-- EXERCISE TEXT follows --
Hello fellow Metal Heads! It’s been a while since I’ve done a gig or album review and I’ve been itching to get back into the game. Thanks to an impromptu request from Moshville’s very own Senior Editor and all star photographer Jimmy Costin, you can now read my ramblings about the craziness at The Cathouse that almost bordered on debaucherous.
It was very much a Yin and Yang feeling arriving at the venue. As excited as I was about getting to see the always awesome Soil for what to had be my sixth or seventh time rocking out with them, there was also a lingering cloud of sadness brought on by Saliva understandably having to pull out of the tour due to guitarist Wayne Swinny’s ill health. I have high hopes that Saliva will get back on the road and perhaps do their own independent tour of the UK as I’m jumping for the chance to hear the unique sound that beefed up many of the big action movies that thrilled me in my teenage years – Fast and Furious and Resident Evil to name a couple. I’m sure all our readers and the crew of Moshville share my sentiment in wishing Wayne a speedy recovery!
First to take to the stage that evening were Liberty Lies from the West Midlands, a late addition to the tour. They’re described as “alternative rock from the Black Country” on their Twitter account and judging by the slightly frosty reception they got from the Cathouse crowd the atmosphere was at risk of turning very black indeed.
Whilst it’s fair to say I didn’t dig them in a big way musically there can be no denying that Liberty Lies are tight as a band. As any decent front man does, Shaun Richards persevered throughout their thirty minute set and won the Glasgow audience over in the end. You have to respect that.
-- EXERCISE TEXT concluded --
-- PROVIDED RECORDS follows --
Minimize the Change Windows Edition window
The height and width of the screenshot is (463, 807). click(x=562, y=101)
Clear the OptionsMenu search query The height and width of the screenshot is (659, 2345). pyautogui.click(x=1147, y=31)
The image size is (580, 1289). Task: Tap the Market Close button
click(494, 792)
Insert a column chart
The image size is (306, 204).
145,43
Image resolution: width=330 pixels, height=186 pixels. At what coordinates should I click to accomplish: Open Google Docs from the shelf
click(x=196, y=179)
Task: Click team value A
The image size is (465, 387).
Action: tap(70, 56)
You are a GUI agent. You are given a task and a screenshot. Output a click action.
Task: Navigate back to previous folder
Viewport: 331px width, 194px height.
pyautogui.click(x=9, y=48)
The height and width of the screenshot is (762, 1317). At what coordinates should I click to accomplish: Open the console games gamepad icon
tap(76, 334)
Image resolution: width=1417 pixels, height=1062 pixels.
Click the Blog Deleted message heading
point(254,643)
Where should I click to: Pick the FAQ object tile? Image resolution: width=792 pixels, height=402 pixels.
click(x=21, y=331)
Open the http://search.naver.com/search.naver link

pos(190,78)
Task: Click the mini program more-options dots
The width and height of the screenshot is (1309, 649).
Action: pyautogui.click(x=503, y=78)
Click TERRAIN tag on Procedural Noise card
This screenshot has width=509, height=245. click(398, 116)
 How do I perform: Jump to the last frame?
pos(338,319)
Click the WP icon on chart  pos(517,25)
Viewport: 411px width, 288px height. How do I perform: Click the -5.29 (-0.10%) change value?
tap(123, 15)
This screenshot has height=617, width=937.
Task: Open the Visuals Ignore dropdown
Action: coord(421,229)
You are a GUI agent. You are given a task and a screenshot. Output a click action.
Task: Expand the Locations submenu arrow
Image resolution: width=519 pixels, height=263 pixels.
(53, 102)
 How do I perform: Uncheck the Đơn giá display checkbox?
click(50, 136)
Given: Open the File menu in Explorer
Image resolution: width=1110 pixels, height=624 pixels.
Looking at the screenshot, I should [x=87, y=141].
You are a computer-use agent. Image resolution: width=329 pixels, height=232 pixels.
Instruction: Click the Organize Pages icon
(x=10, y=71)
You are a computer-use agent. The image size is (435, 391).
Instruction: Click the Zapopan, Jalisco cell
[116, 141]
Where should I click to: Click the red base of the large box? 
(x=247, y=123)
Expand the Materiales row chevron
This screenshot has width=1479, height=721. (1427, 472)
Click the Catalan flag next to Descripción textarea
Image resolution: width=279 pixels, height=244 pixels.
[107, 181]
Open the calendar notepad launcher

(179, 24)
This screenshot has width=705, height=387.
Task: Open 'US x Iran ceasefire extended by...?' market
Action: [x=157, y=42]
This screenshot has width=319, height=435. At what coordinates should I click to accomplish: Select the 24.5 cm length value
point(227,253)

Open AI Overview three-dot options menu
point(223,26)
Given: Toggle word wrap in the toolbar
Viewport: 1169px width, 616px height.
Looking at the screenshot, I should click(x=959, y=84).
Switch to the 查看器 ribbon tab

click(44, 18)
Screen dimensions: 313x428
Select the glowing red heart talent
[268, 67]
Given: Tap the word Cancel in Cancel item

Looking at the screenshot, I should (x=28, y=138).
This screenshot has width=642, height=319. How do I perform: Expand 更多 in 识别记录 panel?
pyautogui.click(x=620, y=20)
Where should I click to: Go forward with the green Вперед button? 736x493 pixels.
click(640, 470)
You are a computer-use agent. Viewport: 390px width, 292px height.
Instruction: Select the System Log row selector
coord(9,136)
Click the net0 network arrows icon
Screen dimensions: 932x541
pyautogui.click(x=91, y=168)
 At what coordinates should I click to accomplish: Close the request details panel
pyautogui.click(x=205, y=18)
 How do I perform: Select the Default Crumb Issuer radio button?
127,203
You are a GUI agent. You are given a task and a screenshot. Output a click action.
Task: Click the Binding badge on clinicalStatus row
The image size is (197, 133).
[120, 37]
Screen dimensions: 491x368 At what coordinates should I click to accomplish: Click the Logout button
-- PROVIDED RECORDS concluded --
DIRECTIONS:
(a) Echo everything in the gig review from "Hello fellow Metal" down to "bordered on debaucherous.".
(b) Proceed with the gig review, picking up right after its last sentence.

SOLVED PROBLEMS:
(a)
Hello fellow Metal Heads! It’s been a while since I’ve done a gig or album review and I’ve been itching to get back into the game. Thanks to an impromptu request from Moshville’s very own Senior Editor and all star photographer Jimmy Costin, you can now read my ramblings about the craziness at The Cathouse that almost bordered on debaucherous.

(b)
Next up were the straight-shootin’ Sons Of Texas, a band that’s clearly got the kick-ass attitude of the Lone Star State and whose music packs the power of a Colt-45 to boot (a snake skin boot perhaps!). Their energy is infectious and they soon get an eager crowd head banging in sync.
This is SOTX’s first time in Scotland and the Cathouse is the busiest I’ve seen it gig-wise in a while, so it’s brilliant to witness a band who’ve travelled a long way getting the hospitality they deserve. Highlights of their set have to be them paying homage to former tour mates Buckcherry with the sultry number “Slammin’ With The Lights Off“, and to one of Texas’s most prominent sons, Dimebag Darrell, with a pulse-pounding cover of Pantera’s “I’m Broken”. I’m definitely now a fan and can’t wait for them to return.
Now for the band we’ve all been waiting for, Chicago alt metallers Soil. They’ve got me and the entire crowd psyched from the word go when they open with “Wide Open” from their defining 2001 album Scars.
I’ve wanted to hear that particular song live since I first got into the band, so this was quickly becoming my favourite ever Soil gig. I think you’d be hard pushed to find a single person who would have been disappointed with the thirteen song set. Whilst a big chunk of it was made up with tracks from Scars and Redefine, Ryan – much to everyone’s surprise including my own – even sang “Lesser Man” and “Give It Up”, two songs from Picture Perfect and True Self. These are the albums that Soil released while A.J. Cavalier was at the vocal helm and Ryan was fronting for Drowning Pool.
Whilst it may not have the been the craziest Soil gig I have been to, it was by far the funniest. There was no crowd surfing and only two short lived mosh pits the whole entire evening. Normally I’d be feeling pretty despondent leaving a gig with a distinct lack of crowd activity but honestly, my ribs were hurting. Not from a crush crazy crowd but from all the laughing I’d done. If you could have heard the banter between Ryan and the crowd in between songs you could be fooled into thinking you were at the Fringe Festival in Edinburgh and not a metal gig in Glasgow.
I’ll give you a basic rundown: after finishing the second song of the set, Ryan boldly proclaimed “I’m ready for ya Glasgow!” Cue an unrelenting barrage of Scottish slang that even I at times had trouble deciphering. Every time the music stopped the outbursts from the crowd wouldn’t be long in starting up again. No word of a lie, the recurring theme the crowd tormented Ryan with was “Nipples” (yes, you read that correctly).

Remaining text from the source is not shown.